Saved data entries:
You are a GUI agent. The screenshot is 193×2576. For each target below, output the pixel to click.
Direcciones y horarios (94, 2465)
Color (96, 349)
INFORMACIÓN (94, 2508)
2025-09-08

■ **Task to complete**
From the first line to the last, return the data exactly as written.

■ **Answer area**
You are a GUI agent. The screenshot is 193×2576. For each target below, output the pixel to click.
Direcciones y horarios (94, 2465)
Color (96, 349)
INFORMACIÓN (94, 2508)
2025-09-08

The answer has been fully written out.